Gilt das nicht auch für Musik?Der Sound des Publikums, ihr Klatschen und Lachen, ist unsere Musik. Nach einer Show sagt vielleicht einer von hundert Zuschauern: „Wie schade, dass es keine Musik gab." Der Rest hingegen sagt: „Endlich mal wieder ein bisschen Ruhe."
Braucht unsere Gesellschaft heute solch eine Form des Theaters?Es ist schön, mal wieder den eigenen Herzschlag zu hören. Eine laute Welt braucht leise Kunst. Ich möchte die Menschen den Alltag für kurze Zeit vergessen lassen, indem ich sie in die intime und schöne Welt der stillen Fantasie entführe. Die Verspieltheit unserer Figuren und Masken regen Gefühle und eine innere Kreativität an, die uns seit unseren Kindheitstagen oftmals verloren gegangen sind. Es gibt Stücke, deren Inhalt man nach drei Tagen wieder vergessen hat. Ich kenne Zuschauer, die sich auch nach fünf oder zehn Jahren noch an viele Details aus unserer Show erinnern können.

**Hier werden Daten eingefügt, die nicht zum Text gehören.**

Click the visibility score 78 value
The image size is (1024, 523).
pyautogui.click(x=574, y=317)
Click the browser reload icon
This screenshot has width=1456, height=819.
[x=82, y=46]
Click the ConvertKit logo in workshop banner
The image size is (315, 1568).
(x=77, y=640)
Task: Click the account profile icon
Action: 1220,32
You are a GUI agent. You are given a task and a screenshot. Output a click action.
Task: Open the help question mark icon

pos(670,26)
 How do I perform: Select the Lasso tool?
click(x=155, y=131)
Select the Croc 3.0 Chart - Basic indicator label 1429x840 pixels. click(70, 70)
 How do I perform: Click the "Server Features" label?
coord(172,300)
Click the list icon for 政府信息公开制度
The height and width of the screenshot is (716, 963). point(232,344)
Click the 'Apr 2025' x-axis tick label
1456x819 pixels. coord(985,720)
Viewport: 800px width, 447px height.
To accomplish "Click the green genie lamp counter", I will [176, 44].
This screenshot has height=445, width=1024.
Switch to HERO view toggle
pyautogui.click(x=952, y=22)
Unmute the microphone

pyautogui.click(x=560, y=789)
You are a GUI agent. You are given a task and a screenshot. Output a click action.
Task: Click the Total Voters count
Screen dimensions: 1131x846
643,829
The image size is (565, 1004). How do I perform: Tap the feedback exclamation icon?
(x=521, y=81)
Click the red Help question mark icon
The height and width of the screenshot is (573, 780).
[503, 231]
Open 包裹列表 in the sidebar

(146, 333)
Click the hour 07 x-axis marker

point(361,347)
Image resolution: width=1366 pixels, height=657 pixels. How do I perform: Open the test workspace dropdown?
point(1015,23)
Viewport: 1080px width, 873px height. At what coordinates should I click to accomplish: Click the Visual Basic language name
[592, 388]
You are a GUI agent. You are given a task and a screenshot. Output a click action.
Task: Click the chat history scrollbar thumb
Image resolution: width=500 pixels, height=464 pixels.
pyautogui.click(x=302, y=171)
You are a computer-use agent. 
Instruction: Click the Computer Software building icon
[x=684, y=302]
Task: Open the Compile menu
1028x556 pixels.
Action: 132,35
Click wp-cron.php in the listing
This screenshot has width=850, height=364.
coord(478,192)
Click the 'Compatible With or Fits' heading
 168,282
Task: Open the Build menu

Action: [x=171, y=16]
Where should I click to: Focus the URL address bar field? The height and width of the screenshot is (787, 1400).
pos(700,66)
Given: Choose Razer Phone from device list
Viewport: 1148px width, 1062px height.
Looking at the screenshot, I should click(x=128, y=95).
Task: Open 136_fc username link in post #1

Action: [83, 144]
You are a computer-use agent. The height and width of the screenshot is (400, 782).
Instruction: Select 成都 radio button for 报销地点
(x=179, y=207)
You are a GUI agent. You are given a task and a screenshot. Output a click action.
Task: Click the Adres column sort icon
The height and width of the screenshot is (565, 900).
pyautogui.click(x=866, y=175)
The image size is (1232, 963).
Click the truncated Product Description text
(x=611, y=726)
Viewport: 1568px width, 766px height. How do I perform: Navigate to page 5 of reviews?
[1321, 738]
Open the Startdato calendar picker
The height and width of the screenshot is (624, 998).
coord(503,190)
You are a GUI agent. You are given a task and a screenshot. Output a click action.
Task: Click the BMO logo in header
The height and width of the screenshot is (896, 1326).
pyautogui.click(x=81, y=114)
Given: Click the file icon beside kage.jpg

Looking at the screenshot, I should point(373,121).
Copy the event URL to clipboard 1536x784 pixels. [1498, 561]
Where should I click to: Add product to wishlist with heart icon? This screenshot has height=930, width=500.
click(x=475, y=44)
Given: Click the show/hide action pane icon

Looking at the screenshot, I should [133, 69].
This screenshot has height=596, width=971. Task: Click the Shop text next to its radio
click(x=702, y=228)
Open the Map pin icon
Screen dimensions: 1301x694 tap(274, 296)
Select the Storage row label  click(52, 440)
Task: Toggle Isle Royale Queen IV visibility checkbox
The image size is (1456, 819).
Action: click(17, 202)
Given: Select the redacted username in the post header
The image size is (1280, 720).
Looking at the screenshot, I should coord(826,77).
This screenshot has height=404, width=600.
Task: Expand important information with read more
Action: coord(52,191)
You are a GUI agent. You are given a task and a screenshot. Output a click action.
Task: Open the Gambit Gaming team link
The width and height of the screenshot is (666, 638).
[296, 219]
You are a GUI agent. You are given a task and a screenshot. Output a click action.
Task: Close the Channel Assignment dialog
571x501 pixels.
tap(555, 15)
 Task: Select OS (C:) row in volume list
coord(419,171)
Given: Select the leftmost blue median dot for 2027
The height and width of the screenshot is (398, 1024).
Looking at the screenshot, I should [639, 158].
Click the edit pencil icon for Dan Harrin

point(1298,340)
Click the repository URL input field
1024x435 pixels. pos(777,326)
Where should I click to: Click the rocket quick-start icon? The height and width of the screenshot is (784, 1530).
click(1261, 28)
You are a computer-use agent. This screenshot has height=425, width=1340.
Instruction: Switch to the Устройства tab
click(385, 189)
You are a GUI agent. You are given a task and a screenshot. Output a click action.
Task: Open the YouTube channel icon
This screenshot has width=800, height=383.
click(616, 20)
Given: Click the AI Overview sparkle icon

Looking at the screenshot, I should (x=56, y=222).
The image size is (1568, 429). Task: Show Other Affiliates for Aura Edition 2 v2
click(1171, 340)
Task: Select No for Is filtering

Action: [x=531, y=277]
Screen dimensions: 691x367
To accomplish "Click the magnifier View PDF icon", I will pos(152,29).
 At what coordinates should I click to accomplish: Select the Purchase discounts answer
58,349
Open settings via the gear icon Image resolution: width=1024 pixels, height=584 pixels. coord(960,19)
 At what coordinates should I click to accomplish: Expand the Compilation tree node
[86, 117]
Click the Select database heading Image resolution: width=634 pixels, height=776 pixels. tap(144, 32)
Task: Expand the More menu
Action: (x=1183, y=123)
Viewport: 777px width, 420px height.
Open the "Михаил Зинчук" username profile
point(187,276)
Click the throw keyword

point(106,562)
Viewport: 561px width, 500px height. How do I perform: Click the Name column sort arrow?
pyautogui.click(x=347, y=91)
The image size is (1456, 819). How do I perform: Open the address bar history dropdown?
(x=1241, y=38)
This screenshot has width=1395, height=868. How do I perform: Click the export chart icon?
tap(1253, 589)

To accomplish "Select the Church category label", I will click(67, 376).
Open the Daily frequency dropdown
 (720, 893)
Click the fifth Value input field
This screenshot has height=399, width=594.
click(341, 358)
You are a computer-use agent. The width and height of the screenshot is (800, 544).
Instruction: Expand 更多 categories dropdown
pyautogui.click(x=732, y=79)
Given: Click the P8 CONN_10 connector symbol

Es ist noch gar nicht lange her, dass ein Generationenwechsel bei Mummenschanz stattgefunden hat. Mittlerweile sind Sie als letztes aktives Gründungsmitglied mit verjüngter Gruppe und neuem Programm unterwegs.Ja, vor sieben Jahren entschied sich Mitgründungsmitglied Bernie Schürch dazu, aufzuhören. Andres Bossard ist 1992 leider zu früh verstorben. Ich habe selbst lange überlegt, ob ich weitermachen möchte, oder nicht - ich bin nicht mehr die Jüngste. Ich habe mich aber dafür entschieden und für die neue Show „You And Me" vier großartige, junge Schauspielerinnen und Schauspieler aus der Schweiz engagiert, die seitdem mit mir auf Tour gehen. Jeder von ihnen bringt neue Emotionen und Kunstfertigkeiten mit, die das Stück bereichern.
Hat sich der Stil von Mummenschanz seitdem verändert?Mummenschanz bleibt sich bis heute treu. Das Programm variiert, wir nehmen neue Masken und Gegenstände ins Repertoire, bekommen in ganz alltäglichen Situationen neue Ideen. Der Kern aber bleibt gleich: Mummenschanz ist poetisch, interaktiv, humorvoll und ironisch.
Was ist die Voraussetzung, um im Ensemble mittun zu können?Wir sind viel unterwegs: Sie müssen die internationale Küche lieben und sich mit harten Hotelmatratzen arrangieren können.
Sie blicken auf ein dreijähriges Gastspiel am Broadway in New York zurück, hatten einen Auftritt in der „Muppet-Show" und in der „Sesamstraße", haben mit Mummenschanz die ganze Welt bereist. Gibt es noch Träume? Etwas, das Sie unbedingt noch erreichen wollen?Ich träume von weniger Egoismus in der Welt, von Frieden und mehr Miteinander. Aber ich fürchte, darauf habe ich mit meinem Theater keinen Einfluss. Was wir tun können, ist Trost zu spenden. Einen Abend in unserer Show ist ein Abend voller Liebe, Fantasie und Hoffnung.
Die Fragen stellte Imke Wrage. Zur PersonFloriana Frassetto
stammt aus Norfolk, Virginia. Die Tochter italienischer Einwanderer hat 1972 die Theatergruppe Mummenschanz mitgegründet. Mummenschanz steht für reduziertes Maskentheater, eine Mischung aus Pantomime und Figurentheater.
Weitere InformationenAm 28. und 29. Dezember gastiert das Theater Mummenschanz jeweils um 20 Uhr im Bremer Metropoltheater.